Governing the U.S. House of Representatives

Elephant statue painted red, white and blue
Elephant statue painted red, white and blue

With the resignation of Speaker John Boehner and the withdrawal of Kevin McCarthy as a candidate to replace him, it is clear that there is a structural issue in how the House of Representatives is organized (or not).

There are 247 Republicans in the House, of whom roughly 40 are members of a "Freedom Caucus," as the Tea Party inspired members now call themselves. To elect a Speaker requires 217 votes. Thus the Freedom Caucus has, or appears to have, a veto on who gets to be Speaker.

But the demands of this Caucus in terms of policy are so extreme that they would not carry a majority of the House Republicans, let alone a majority of the House, let alone a majority of the American people. Everybody outside the Freedom Caucus thinks that the Federal Government should have a budget, without a shut-down, and that the government should pay its bills and honor its debts.

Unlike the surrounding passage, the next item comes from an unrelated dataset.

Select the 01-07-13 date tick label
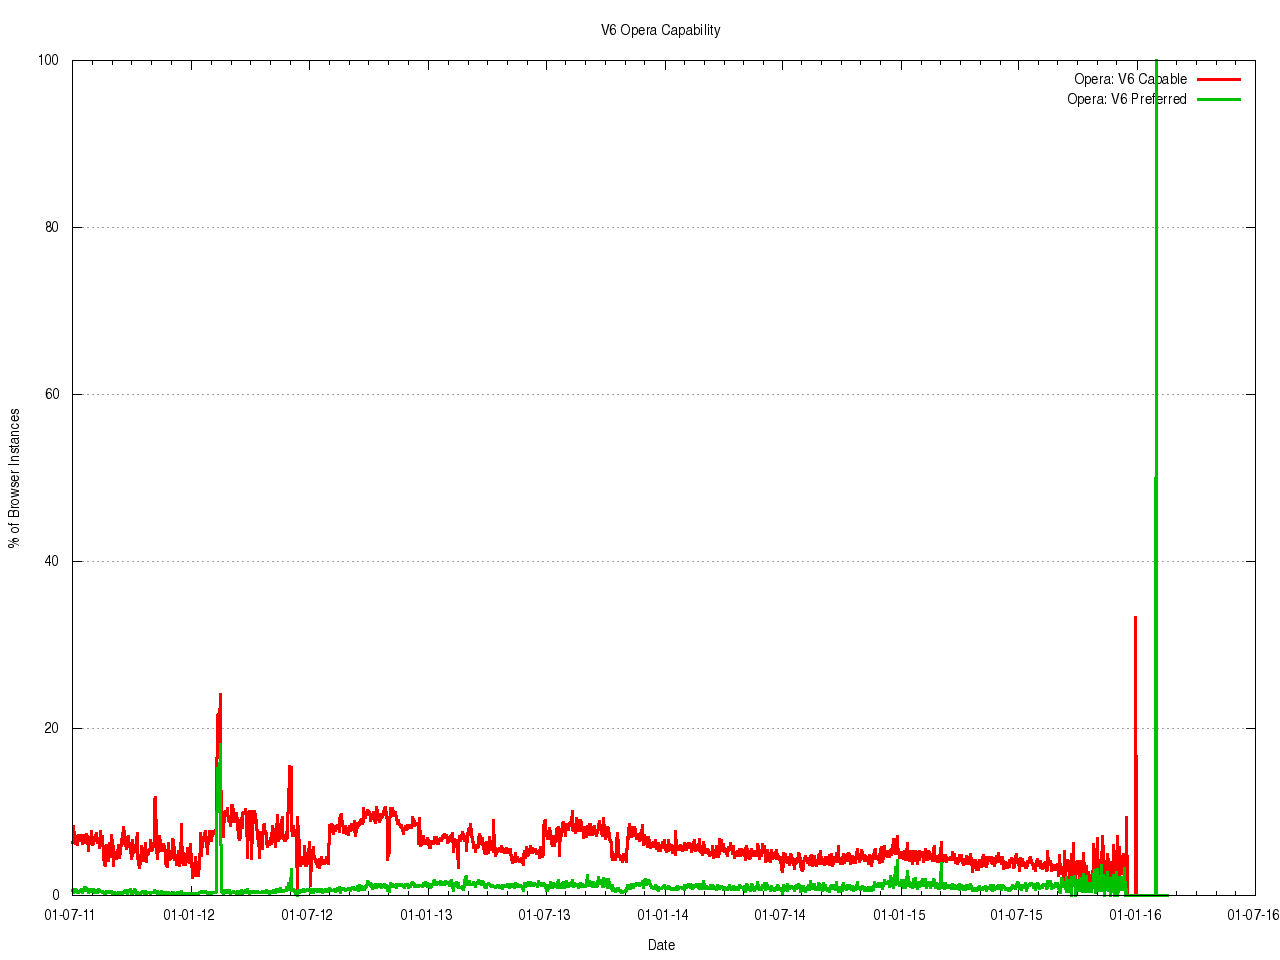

There is a road through this mess. That road is a coalition in the House of Representatives consisting of the majority of the House Republicans and a majority of House Democrats. They would have to agree on how committees would be structured, and about the broad lines of policy. It would scramble American politics by instituting a coalition in America's most partisan part of the governing structure. It would be a jarring revolution.

The alternative would be to pull in some senior Republican leader from outside to be Speaker on a temporary basis. Does anyone feature George Bush, Newt Gingrich or Mitt Romney in this role? But even if there were such a patch, the person would still face the same fundamental divide in the Republican Party.

What we have seen is that the Republican Party isn't one party, it's two parties.